──────── Document segment

Robert Deal is a historian at Marshall University. His book is a nuanced account of the nineteenth-century British and American whaling industry and how it was misunderstood by contemporary lawyers and judges and continues to be misunderstood by present-day legal scholars.
Herman Melville famously wrote in Moby-Dick that whalemen settled their disputes using “hard words and harder knocks – the Coke-Upon-Littleton of the fist” (Moby-Dick, Chapter 89). As Deal shows, however, little violence actually sprung up when the crews of two (or more) ships pursued a whale but only one took it.
Deal’s explanation is that captains had incentives to engage in negotiations in a gentlemanly manner. Ownership of a whale (or shares in its blubber, sperm, or bone) was a question for the captains to negotiate and, if they could not agree, the owners of the ships could decide to pursue arbitration or, in extremely rare cases, litigation. Litigation was unpopular because it was slow and expensive. These usual problems were exacerbated in an industry where witnesses would quickly be unavailable and onto their next voyage, Deal explains. Captains spoke often about personal ethics and “laws of honor.” Good relations between captains were imperative to survival on whaling voyages because one captain might well need to turn to another for assistance if his ship ran into trouble in ice or the high winds and waves of storms at sea.
Cooperation was also important not just to the survival but also the success of a voyage. Captains were expected to help, or at least not deliberately mislead, one another about issues like weather conditions and where whales were located. When times were good and there were plenty of whales, this fact alone would greatly reduce an incentive for captains to engage in protracted and highly confrontational dispute over any particular whale. In most cases it was better to quickly agree to go halves, or some other proportion that seemed fair in the circumstances given the efforts each had invested, and move on to chasing other whales. When the catch was not going as well, as whale stocks became depleted and whalers had to go deeper into the ocean to pursue them and in more unfamiliar waters, one whale might make the difference between a voyage that was economically viable and one that was not. Deal points out that some of the litigated cases arose during lean times. The problem is that “[m]any – indeed the vast majority – of bad seasons did not send whalemen to the courtroom.” (P. 143.) And the dispute in one of the cases that Deal discusses at length, Taber v. Jenny, happened in 1852, a year that “may well have been the most successful season in the history of the Okhotsk fishery.” (P. 139.)

────────────────

● Problem requirements
Copy the whaling review from "Robert Deal is" up to and including "one took it.", replacing "historian" with "history professor".

──────── Rows

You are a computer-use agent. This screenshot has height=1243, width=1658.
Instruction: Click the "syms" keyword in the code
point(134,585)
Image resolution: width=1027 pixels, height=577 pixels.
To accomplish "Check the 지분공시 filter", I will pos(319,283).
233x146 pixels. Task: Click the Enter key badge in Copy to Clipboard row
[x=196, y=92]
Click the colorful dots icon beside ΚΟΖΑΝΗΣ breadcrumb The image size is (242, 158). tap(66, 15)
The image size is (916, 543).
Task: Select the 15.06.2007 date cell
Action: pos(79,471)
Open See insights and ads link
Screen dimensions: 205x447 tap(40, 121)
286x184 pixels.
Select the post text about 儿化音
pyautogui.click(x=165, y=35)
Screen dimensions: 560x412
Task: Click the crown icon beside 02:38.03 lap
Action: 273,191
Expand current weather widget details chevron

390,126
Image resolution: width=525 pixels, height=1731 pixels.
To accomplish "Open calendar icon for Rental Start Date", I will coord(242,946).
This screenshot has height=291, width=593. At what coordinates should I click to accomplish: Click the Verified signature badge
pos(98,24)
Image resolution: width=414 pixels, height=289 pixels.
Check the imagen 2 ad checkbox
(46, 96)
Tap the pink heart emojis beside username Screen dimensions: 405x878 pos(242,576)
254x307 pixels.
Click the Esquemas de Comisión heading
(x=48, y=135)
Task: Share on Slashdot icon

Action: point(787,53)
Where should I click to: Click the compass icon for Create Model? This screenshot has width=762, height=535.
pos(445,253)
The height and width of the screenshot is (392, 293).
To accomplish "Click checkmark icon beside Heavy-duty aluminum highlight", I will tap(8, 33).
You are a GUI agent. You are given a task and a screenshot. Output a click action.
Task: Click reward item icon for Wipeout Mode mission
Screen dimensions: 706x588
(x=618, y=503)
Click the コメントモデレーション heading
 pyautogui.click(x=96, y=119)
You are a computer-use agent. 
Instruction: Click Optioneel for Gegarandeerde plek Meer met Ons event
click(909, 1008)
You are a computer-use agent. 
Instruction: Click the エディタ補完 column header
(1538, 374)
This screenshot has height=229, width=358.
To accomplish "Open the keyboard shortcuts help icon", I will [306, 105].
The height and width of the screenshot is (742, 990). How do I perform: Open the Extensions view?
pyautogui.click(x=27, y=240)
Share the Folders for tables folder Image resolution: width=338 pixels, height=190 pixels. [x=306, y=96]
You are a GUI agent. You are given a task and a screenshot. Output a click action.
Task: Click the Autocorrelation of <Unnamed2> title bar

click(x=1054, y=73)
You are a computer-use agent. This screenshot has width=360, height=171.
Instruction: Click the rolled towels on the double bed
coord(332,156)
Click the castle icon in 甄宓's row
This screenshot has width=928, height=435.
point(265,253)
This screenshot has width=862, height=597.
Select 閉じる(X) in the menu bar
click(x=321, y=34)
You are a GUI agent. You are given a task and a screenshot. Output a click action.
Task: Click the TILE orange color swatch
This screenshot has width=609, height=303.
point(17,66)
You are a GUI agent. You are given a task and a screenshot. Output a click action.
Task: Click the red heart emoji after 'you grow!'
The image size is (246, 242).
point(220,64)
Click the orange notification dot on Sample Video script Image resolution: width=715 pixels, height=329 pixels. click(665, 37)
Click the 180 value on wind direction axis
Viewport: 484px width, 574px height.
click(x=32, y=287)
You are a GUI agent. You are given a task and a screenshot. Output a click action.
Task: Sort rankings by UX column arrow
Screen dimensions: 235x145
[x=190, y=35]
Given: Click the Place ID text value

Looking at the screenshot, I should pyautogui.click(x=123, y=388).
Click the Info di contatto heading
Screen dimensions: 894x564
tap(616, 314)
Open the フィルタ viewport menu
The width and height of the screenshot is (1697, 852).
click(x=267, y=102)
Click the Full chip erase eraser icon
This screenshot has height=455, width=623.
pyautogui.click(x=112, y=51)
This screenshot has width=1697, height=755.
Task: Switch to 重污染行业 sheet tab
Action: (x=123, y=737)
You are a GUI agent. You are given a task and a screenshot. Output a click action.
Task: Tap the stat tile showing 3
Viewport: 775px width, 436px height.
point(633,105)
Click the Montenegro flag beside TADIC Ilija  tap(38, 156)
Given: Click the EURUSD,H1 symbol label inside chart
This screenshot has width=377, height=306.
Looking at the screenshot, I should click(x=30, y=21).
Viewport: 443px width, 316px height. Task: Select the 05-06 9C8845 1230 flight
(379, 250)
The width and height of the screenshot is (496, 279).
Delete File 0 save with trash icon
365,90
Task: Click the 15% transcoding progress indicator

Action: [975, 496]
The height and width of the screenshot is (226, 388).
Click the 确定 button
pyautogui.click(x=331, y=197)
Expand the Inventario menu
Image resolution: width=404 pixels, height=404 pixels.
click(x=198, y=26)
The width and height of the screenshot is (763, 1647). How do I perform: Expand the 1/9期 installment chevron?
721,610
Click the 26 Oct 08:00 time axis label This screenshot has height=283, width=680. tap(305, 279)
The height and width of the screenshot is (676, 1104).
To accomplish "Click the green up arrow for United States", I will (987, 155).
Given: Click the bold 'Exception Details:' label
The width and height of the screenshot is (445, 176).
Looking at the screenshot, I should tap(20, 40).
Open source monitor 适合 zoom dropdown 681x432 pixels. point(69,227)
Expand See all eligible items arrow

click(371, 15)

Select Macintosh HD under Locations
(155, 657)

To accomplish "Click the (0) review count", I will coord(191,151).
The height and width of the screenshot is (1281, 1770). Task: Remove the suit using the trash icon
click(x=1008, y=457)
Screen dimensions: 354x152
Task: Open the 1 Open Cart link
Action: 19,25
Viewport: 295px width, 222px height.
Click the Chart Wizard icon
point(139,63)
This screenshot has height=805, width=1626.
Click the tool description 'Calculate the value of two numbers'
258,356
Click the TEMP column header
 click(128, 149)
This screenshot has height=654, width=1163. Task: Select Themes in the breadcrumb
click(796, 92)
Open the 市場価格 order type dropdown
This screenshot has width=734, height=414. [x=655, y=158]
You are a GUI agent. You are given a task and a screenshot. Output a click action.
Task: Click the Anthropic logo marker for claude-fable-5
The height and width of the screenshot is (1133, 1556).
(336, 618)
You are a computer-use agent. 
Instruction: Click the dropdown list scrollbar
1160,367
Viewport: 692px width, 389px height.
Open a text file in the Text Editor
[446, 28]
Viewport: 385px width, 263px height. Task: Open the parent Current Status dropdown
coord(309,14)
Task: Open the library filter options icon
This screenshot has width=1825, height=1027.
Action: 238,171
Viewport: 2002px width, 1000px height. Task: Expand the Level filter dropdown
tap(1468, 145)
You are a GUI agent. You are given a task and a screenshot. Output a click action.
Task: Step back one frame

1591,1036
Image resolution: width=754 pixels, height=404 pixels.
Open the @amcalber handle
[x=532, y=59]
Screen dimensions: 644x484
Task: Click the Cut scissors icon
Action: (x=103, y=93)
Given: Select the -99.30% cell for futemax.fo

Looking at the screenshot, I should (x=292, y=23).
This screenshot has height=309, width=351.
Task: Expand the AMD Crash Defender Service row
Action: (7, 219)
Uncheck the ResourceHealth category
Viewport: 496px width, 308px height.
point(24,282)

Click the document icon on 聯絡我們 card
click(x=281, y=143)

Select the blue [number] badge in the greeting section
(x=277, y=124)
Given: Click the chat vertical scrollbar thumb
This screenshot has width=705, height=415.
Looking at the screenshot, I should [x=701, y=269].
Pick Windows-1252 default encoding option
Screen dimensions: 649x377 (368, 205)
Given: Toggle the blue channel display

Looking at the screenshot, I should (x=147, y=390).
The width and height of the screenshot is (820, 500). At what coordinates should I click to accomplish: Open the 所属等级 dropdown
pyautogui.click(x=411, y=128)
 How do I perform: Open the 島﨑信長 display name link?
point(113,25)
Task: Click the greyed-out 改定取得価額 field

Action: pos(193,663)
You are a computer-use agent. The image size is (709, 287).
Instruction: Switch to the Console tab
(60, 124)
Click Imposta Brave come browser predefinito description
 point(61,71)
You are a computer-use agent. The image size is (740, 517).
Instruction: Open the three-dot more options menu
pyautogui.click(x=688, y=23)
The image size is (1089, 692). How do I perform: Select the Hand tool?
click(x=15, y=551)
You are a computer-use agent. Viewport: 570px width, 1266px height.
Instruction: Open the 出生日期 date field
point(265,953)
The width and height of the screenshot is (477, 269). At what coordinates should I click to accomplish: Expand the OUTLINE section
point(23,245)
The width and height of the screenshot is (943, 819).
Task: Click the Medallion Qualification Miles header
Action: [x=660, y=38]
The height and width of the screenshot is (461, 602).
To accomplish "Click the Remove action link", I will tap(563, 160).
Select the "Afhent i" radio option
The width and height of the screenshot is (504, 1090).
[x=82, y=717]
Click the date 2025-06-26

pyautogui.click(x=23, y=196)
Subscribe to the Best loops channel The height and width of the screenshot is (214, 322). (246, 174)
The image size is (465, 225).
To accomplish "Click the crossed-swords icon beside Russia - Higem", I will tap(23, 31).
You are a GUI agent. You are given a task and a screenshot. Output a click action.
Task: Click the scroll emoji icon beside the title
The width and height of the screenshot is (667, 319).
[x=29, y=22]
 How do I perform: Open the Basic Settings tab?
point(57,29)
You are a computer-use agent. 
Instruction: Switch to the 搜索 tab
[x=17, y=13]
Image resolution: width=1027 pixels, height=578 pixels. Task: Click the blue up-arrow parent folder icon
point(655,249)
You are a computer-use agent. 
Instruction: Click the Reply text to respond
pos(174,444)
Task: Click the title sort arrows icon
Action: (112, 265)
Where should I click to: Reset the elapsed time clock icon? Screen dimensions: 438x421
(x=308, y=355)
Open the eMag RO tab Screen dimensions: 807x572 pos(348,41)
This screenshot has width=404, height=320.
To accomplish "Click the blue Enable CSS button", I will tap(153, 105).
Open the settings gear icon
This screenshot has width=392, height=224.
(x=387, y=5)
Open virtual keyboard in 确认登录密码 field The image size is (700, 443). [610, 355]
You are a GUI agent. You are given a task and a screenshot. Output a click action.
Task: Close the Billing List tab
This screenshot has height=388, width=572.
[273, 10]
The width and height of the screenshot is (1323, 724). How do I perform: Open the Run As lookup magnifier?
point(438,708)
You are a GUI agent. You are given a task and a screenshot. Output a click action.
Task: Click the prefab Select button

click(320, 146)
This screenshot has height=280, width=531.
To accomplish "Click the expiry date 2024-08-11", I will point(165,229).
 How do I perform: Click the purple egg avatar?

────────────────

● Written solution
Robert Deal is a history professor at Marshall University. His book is a nuanced account of the nineteenth-century British and American whaling industry and how it was misunderstood by contemporary lawyers and judges and continues to be misunderstood by present-day legal scholars.
Herman Melville famously wrote in Moby-Dick that whalemen settled their disputes using “hard words and harder knocks – the Coke-Upon-Littleton of the fist” (Moby-Dick, Chapter 89). As Deal shows, however, little violence actually sprung up when the crews of two (or more) ships pursued a whale but only one took it.